As well as being Arc's International Editor he has had three collections published by Arc, the first of which - The Undertow: New and Selected Poems (Arc, 1996) - was his first UK edition. After his second collection for Arc, The Silo: A Pastoral Symphony (1997) he edited Landbridge: An Anthology of Contemporary Australian Poetry, published by Arc in conjunction with Fremantle Arts Centre Press. His third collection, the highly-acclaimed Lightning Tree (originally published in Australia by FACP in 1996) appeared in 2003, and his latest book from Arc, the sequence America was published in January 2006.

[Jean Boase-Beier]
Jean Boase-Beier

Jean Boase-Beier has been working closely with Arc Publications since 1995, when Arc published her translation (with Anthony Vivis) of Rose Ausländer's Mother Tongue. As a result of this publication, the parallel-text translation series 'Visible Poets' was conceived, with Jean Boase-Beier as series editor. The first three titles in the series were published in 2000, and with over 20 titles now available (all by poets introduced to Arc by Jean Boase-Beier), Arc has established itself as one of the leading publishers of poetry in translation, bringing to an English-language readership some of the most significant poets writing today.
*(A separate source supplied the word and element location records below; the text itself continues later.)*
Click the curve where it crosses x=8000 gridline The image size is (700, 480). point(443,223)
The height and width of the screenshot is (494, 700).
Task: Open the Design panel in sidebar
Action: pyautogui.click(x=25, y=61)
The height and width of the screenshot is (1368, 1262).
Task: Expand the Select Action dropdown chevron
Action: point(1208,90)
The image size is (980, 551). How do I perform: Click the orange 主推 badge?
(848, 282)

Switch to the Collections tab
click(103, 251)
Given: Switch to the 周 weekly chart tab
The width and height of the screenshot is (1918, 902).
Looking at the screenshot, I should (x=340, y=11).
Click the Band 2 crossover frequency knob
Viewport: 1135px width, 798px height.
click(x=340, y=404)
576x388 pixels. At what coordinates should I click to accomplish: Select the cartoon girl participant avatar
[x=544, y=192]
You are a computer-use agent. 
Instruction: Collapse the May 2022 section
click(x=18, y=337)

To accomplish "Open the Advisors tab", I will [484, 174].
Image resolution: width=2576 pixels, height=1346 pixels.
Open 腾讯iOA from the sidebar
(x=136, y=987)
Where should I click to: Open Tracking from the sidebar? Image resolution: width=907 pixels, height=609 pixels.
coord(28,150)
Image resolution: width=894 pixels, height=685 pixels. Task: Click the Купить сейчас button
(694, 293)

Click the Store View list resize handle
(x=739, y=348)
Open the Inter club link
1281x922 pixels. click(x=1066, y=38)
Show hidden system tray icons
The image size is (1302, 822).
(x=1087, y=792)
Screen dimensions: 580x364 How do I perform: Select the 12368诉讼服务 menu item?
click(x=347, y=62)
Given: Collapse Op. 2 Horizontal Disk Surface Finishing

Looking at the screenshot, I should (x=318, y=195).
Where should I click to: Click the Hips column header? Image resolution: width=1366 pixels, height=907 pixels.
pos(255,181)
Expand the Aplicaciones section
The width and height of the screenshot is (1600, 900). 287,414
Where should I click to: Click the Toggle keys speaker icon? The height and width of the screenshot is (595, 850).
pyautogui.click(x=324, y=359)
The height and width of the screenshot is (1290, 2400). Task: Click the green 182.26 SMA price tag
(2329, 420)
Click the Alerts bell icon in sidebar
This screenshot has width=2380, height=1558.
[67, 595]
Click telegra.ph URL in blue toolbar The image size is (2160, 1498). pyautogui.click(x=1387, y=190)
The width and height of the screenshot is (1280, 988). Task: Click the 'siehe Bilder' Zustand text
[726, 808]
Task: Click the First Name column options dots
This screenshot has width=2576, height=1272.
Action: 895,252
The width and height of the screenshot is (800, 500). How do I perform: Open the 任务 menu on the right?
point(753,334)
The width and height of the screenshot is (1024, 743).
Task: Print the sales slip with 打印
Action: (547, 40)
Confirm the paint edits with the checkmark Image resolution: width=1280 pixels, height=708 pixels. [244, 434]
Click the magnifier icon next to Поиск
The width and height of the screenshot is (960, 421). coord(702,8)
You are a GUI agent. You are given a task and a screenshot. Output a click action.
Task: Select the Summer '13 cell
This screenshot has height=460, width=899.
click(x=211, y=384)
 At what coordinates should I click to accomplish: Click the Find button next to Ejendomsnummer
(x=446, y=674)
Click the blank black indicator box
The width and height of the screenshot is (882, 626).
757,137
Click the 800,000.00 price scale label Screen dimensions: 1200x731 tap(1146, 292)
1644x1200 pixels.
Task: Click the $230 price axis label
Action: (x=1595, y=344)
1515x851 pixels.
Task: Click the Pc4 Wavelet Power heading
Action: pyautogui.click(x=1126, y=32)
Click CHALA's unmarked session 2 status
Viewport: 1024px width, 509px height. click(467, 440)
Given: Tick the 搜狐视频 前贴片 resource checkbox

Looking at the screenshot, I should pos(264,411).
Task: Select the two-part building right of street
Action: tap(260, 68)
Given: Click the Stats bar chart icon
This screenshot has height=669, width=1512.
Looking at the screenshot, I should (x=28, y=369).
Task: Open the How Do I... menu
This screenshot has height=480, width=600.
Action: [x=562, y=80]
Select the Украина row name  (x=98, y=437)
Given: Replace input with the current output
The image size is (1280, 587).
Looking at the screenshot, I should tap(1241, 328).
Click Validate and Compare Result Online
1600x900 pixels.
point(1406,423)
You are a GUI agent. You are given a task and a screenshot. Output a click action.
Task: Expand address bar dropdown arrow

Jean Boase-Beier is Senior Lecturer in Translation Studies and Literature at the University of East Anglia, where she runs the MA in Literary Translation. She has translated poetry by Volker von Törne, Rose Ausländer and Ernst Meister and has written extensively on translation, especially the translation of poetry. Her most recent books are (ed., with Michael Holman) The Practices of Literary Translation: Constraints and Creativity, (St Jerome Publishing, 1999), The German Language (with Ken Lodge), published by Blackwell in 2003, Between Nothing and Nothing, a translation of Ernst Meister's poems, published by Arc in 2003 and Stylistic Approaches to Translation, published in 2006 by St Jerome.

[Philip Wilson]
Philip Wilson

Philip Wilson was appointed Associate Editor, Translations, in September 2008 to assist Jean Boase-Beier, Arc's Translations Editor, with Arc's translation programme, and to take responsibility for the new series 'Arc Classics: New Translations of Great Poets of the Past'. He was also asked to oversee Arc's anthologies in translation, excluding those in the 'New Voices from Europe and Beyond' series.

Philip was born in Leeds and grew up in Huddersfield before studying French and German and becoming a schoolteacher in Essex comprehensive schools. He still teaches a little Latin. In 2007 he left teaching to translate and to do the MA in Literary Translation at the University of East Anglia, where he is now writing a doctoral thesis on how the work of the philosopher Ludwig Wittgenstein can be used to drive translation. He lives in Colchester.

Philip Wilson has published translations of work by Robert Boyer and Martin Luther in addition to many poems in magazines. A chapbook, 'Blessed and unbroken by the fall', was published by Ninth Arrondissement Press in 2006. He is translations editor for 'Chimera' magazine.

About the staff...

[Sue Flynn]
Sue Flynn

Working alongside Tony Ward and Angela Jarman is Sue Flynn who, for many years, worked as a book finisher for Tony when he was printing books for Arc and other independent presses. She is now Arc's adminstrative assistant and, as such, is invaluable in keeping the press running in a business-like manner.